I suppose this was okay. Well written but very forgettable. I feel like I've read this script a hundred times before. The actual number might not be a hundred but it might as well be.

Nevertheless, I suppose it's a tried and true formula for shorts. Not always a fan of tried and true but I can understand why it works. So I wouldn't say you did anything wrong. But very conventional, I must say.

The one thing that wasn't conventional was Gordon's Flash schtick. I'd expand on that. It was funny and makes the character more unique.

The chat up line (British equivalent to pick up line, I suppose), unfortunately, didn't work. You don't say it in the script but one can infer what it was easy (you also revealed it on this thread). The situation that arrises from it is a fun twist but seriously... how dense is Steve?! Even as lackluster with the ladies, I think he'd have better sense to fall for this one.

I don't know how you can make this work but it's a critical issue. That's my opinion, at least. Seems to have worked for some of these other guys. I don't buy it though.

I agree with Will (albinopenguin) that Miranda would have called when she arrived at the club. Have her call.
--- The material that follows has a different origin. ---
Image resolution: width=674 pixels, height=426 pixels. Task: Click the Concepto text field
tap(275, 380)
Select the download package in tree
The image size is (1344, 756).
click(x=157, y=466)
Gordon doesn't need to answer and you need not reveal that she's actually at the club. Maybe it'd be a little obvious that she was but the punchline is pretty predictable anyway. This kind of setup can only end so many ways.
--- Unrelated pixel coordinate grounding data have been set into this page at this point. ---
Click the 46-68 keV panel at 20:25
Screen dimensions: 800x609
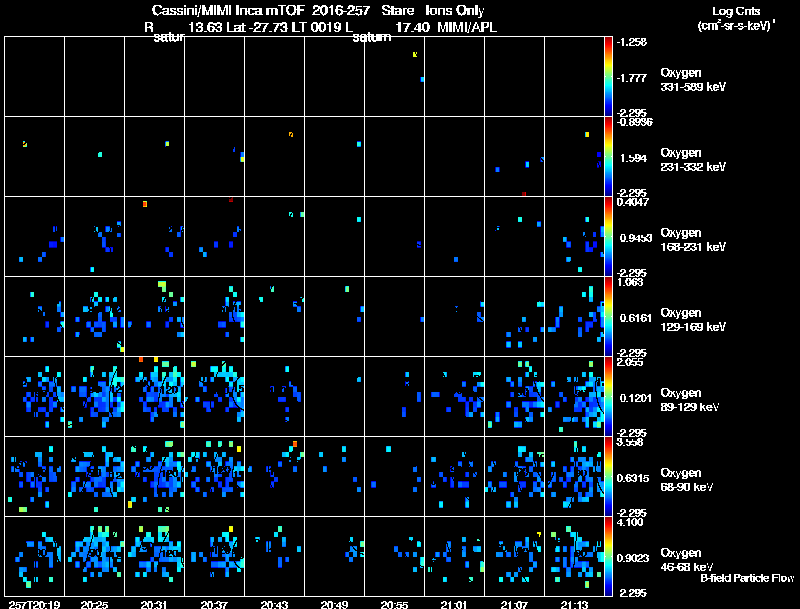(x=94, y=556)
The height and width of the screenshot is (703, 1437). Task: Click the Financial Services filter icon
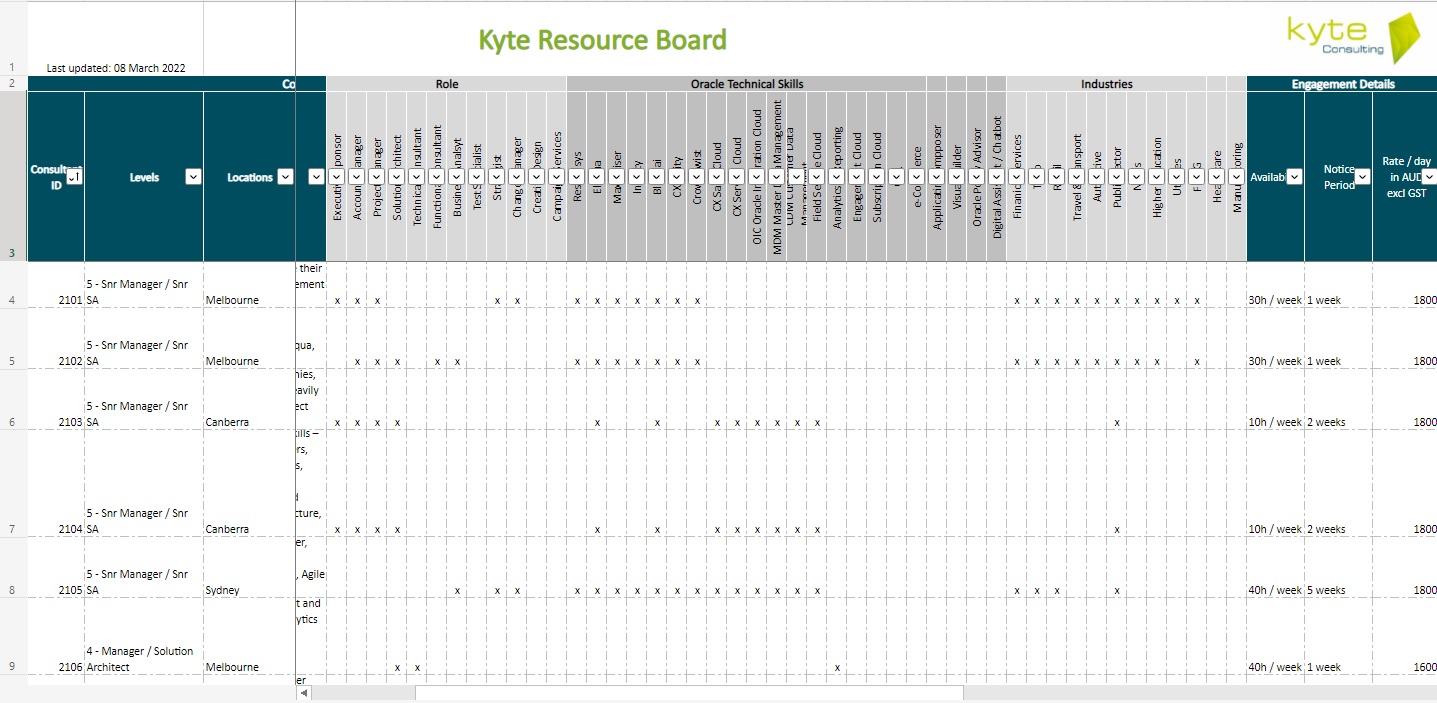(x=1016, y=177)
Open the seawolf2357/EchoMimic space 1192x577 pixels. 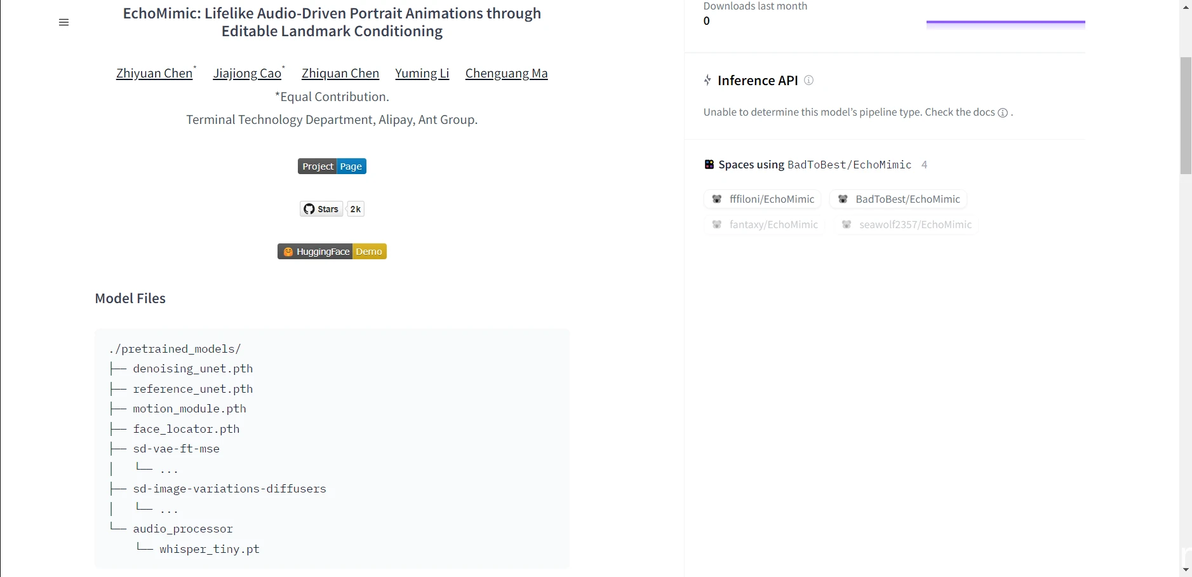coord(906,225)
Final nitpicks. I don't see why everyone had to stop and laugh when Steve gets shut down. It only matters that the two main characters notice. Frankly, this bit felt very movie-ish (in a bad way). Most of the clubs I've been to have been so packed and loud, no one on the dance floor would notice something like this occur.

I also didn't think the banter between Gordon and the bartender had all that much going for it. Honestly, I feel like the bartender might just ignore his behavior. Bartenders have a whole slew of drunk assholes starting shit to anticipate over the course of a given night. Why not just let this one go?

If you want Gordon to come off as an asshole, why don't you just have him hit on random chicks?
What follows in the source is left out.